» PASSAGE PROVIDED
──────
- Chinese: 王皇后
- Literal meaning: empress of the Wang family

Standard Mandarin
- Hanyu Pinyin: Wáng Huánghòu
- Wade–Giles: Wang Huang-hou

Empress Xiaomu
- Chinese: 孝睦皇后
- Literal meaning: the Filial & Congenial Empress

Standard Mandarin
- Hanyu Pinyin: Xiàomù Huánghòu
- Wade–Giles: Hsiao-mu Huang-hou

= Empress Wang (Xin dynasty) =

Empress of China from AD 9 to 21

Empress Wang (Note: Lady Wang's personal name is not recorded in history.) (died January AD 21), (Note: 1st month of the 2nd year of the Dihuang era, corresponding to 3–31 January of the year 21 in the proleptic Julian calendar.) formally Empress Xiaomu, was empress of China from AD 9 to 21 during the Xin dynasty.
──────
[Stored items from a collection]
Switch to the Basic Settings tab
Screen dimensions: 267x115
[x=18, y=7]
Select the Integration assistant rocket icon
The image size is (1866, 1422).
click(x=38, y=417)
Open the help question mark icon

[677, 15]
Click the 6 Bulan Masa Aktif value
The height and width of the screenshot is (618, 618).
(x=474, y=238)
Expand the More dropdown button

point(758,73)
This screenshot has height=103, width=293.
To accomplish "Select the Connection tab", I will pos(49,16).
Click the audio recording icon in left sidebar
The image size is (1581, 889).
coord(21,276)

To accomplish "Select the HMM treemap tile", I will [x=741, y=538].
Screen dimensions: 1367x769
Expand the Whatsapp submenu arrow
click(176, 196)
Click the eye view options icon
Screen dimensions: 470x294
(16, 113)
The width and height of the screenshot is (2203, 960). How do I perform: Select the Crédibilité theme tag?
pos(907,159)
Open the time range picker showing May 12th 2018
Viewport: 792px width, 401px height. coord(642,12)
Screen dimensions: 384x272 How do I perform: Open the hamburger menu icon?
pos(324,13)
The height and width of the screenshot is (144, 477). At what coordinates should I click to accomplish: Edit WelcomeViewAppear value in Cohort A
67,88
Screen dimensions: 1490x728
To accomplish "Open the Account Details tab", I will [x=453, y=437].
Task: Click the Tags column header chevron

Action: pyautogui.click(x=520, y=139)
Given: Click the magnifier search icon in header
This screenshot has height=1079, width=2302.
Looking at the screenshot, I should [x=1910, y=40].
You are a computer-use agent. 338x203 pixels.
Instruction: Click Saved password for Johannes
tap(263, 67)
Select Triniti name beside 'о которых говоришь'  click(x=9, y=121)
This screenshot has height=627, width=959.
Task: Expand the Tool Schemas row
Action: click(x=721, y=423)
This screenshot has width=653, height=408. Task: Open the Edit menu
──────
» PROBLEMS TO SOLVE
- a) Reproduce verbatim the stretch of the passage on Empress Wang from "Empress of China from AD 9" through "the Xin dynasty.".
- b) Translate this sentence from the passage on Empress Wang into Spanish: "Lady Wang's personal name is not recorded in history."
This data is separate material with no connection to the passage on Empress Wang.

» TASK-BY-TASK ANSWERS
- a)
Empress of China from AD 9 to 21

Empress Wang (Note: Lady Wang's personal name is not recorded in history.) (died January AD 21), (Note: 1st month of the 2nd year of the Dihuang era, corresponding to 3–31 January of the year 21 in the proleptic Julian calendar.) formally Empress Xiaomu, was empress of China from AD 9 to 21 during the Xin dynasty.

- b) El nombre personal de la señora Wang no está registrado en la historia.